By Micah Jonah
January 16, 2026
U.S. shale producers Devon Energy and Coterra Energy are in early-stage talks for a potential merger, which could create one of the largest independent shale companies in the country, three sources familiar with the matter told Reuters.
The possible combination comes as U.S. crude prices face pressure from a near-term global oil surplus and the potential for increased supplies from Venezuela. Sources cautioned that the talks are preliminary and a deal is not guaranteed.
Devon shares ended 4.2% lower, giving the company a market value of around $24 billion, while Coterra’s stock rose 1.5%, valuing the Houston-based company at nearly $20 billion. Both companies declined to comment.

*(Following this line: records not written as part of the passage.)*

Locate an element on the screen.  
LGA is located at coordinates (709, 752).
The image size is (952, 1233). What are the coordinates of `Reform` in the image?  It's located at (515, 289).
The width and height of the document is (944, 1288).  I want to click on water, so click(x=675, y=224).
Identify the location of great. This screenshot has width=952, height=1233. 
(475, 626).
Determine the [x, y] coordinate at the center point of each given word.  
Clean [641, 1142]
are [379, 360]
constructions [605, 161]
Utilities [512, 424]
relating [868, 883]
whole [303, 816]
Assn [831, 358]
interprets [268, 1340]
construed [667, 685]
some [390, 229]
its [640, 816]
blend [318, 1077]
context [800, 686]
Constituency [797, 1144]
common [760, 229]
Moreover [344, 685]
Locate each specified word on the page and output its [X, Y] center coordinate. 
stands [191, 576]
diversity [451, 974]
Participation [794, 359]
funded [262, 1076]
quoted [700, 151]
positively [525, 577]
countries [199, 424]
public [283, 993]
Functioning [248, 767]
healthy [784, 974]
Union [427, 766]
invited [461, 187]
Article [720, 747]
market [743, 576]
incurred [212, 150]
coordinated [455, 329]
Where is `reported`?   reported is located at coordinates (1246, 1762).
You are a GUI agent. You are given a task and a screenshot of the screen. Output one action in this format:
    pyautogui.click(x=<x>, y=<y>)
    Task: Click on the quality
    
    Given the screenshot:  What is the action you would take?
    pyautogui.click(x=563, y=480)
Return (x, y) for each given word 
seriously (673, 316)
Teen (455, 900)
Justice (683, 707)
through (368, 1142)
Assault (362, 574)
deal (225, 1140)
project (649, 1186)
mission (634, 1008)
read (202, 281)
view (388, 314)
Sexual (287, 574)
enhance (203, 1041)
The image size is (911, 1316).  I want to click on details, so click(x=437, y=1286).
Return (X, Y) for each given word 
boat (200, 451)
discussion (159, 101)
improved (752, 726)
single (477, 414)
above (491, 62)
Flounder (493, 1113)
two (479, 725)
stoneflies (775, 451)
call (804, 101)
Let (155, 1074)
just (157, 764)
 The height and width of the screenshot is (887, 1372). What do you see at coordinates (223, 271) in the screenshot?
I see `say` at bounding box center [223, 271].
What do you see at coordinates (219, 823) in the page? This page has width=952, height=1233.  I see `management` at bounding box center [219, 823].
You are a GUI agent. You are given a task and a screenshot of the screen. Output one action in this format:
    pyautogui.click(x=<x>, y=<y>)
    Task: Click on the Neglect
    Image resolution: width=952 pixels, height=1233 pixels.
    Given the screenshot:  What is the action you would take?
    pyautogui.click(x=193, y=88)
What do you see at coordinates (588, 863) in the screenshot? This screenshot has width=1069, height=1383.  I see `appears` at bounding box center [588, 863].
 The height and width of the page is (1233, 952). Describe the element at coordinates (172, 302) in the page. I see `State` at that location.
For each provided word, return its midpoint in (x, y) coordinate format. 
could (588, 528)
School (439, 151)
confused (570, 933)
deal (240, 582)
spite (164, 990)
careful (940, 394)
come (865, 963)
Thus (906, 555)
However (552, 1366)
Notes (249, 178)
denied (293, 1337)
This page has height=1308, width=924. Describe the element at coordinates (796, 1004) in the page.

Experts say consolidation among U.S. oil and gas producers could provide economies of scale to control costs, particularly as many shale basins mature and prime development land becomes scarce.
Both companies operate across multiple U.S. shale formations, including the Delaware portion of the Permian Basin in Texas and New Mexico, the Anadarko Basin in Oklahoma. Devon also has assets in South Texas’ Eagle Ford and North Dakota’s Williston Basin, while Coterra is active in Appalachia, formed in 2021 from the merger of Cimarex Energy and Cabot Oil & Gas.
Coterra is under pressure from activist investor, Kimmeridge Energy Management, which has stakes in both companies and advocates governance and strategy changes. Kimmeridge said it would support a merger that focuses on combining the Delaware assets and capturing operational synergies.